TASK DESCRIPTION
Each line of the listing below that includes "help" should be reported.

DATA TO USE

====

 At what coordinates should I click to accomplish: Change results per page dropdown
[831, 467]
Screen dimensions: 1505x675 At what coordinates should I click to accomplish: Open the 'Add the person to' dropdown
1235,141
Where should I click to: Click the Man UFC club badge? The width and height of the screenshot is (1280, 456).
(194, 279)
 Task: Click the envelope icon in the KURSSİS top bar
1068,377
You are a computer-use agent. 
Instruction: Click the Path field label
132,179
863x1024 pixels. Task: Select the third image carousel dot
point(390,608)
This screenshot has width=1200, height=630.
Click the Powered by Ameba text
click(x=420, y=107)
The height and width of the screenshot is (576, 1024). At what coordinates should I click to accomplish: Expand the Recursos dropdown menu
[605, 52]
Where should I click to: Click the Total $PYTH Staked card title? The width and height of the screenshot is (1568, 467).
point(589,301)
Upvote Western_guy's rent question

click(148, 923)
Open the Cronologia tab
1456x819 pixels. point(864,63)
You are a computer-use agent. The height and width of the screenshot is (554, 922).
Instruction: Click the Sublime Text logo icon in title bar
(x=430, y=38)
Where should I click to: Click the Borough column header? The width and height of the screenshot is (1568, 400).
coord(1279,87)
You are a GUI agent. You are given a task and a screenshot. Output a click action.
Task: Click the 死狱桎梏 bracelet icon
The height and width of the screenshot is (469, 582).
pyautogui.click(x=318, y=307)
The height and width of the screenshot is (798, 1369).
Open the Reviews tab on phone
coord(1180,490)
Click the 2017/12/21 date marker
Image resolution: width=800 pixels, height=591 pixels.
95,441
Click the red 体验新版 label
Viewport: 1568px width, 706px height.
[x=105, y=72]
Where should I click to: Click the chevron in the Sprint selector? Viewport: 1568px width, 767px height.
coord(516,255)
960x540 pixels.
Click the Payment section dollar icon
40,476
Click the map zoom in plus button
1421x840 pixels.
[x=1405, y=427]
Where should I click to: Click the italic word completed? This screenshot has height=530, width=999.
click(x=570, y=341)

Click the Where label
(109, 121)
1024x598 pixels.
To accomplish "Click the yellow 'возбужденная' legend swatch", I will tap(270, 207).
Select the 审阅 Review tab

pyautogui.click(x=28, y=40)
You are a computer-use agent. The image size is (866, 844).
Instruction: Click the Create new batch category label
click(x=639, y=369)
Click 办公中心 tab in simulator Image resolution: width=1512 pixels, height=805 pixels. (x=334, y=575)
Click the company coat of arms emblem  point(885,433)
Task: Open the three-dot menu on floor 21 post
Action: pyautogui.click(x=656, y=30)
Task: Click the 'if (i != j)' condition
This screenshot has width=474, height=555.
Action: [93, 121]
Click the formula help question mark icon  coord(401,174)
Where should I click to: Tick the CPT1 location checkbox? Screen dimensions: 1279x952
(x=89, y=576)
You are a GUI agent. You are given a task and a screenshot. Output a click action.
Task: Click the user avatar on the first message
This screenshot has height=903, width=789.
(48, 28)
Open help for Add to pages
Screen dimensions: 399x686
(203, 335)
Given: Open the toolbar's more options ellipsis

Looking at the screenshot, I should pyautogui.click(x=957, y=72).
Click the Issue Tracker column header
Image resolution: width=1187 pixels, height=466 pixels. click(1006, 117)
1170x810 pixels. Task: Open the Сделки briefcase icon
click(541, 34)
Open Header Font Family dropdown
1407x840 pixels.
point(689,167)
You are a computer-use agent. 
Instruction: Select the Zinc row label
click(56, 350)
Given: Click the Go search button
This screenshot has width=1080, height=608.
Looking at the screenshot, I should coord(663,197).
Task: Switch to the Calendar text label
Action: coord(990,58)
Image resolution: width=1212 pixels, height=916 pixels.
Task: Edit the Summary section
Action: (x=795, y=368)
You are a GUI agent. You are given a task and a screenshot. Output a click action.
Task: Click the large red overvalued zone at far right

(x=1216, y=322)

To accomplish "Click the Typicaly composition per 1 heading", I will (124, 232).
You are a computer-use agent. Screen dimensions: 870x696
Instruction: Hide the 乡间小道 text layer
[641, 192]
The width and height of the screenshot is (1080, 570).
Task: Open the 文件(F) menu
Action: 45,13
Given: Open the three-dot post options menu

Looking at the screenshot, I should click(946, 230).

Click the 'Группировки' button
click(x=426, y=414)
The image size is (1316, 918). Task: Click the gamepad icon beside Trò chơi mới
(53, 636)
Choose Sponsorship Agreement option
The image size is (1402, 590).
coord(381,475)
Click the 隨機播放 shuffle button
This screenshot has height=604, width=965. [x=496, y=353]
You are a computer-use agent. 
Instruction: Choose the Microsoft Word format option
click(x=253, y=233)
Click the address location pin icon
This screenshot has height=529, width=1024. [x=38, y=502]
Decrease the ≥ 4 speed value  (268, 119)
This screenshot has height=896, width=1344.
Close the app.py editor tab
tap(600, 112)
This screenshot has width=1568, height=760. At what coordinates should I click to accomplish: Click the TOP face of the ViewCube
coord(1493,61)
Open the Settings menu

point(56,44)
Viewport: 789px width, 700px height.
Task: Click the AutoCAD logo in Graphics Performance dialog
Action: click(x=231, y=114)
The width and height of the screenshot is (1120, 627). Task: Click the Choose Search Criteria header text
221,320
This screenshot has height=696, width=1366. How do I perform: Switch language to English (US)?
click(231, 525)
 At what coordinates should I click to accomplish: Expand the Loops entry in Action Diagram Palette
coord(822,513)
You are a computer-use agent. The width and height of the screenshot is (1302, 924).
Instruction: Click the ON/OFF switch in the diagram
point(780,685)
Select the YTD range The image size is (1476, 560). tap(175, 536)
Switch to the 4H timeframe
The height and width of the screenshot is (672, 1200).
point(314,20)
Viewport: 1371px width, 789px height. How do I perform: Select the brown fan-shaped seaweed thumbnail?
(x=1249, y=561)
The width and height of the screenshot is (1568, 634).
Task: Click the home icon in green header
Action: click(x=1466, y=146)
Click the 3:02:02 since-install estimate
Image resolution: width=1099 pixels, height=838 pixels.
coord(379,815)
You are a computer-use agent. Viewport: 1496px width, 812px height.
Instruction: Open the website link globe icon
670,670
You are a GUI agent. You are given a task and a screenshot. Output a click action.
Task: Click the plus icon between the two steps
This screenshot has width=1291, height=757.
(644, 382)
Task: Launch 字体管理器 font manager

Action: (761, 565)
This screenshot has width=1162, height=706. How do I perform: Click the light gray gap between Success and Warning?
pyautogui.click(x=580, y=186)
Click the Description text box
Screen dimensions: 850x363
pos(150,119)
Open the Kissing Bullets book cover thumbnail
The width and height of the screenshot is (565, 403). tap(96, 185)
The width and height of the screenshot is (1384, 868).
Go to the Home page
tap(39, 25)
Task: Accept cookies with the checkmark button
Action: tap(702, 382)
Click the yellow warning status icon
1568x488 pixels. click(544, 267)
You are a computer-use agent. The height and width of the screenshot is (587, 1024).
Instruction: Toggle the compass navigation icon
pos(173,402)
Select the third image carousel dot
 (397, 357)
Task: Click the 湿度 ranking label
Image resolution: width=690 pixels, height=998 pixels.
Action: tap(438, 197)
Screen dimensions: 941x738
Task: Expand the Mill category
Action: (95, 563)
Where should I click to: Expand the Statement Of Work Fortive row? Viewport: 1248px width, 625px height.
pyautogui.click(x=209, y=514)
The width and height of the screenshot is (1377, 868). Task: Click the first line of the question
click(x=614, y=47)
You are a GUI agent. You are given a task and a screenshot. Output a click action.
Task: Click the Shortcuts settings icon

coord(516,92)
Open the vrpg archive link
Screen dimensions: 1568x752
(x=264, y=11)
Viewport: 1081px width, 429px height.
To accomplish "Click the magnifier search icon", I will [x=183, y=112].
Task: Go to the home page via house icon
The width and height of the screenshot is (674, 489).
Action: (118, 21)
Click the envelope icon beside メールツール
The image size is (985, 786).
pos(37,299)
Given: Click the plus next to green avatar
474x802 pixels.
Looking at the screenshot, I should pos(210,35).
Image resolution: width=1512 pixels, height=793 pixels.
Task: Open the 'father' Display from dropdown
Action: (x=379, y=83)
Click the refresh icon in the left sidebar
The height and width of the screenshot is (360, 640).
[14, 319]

====

TASK SOLUTION
Click the formula help question mark icon  coord(401,174)
Open help for Add to pages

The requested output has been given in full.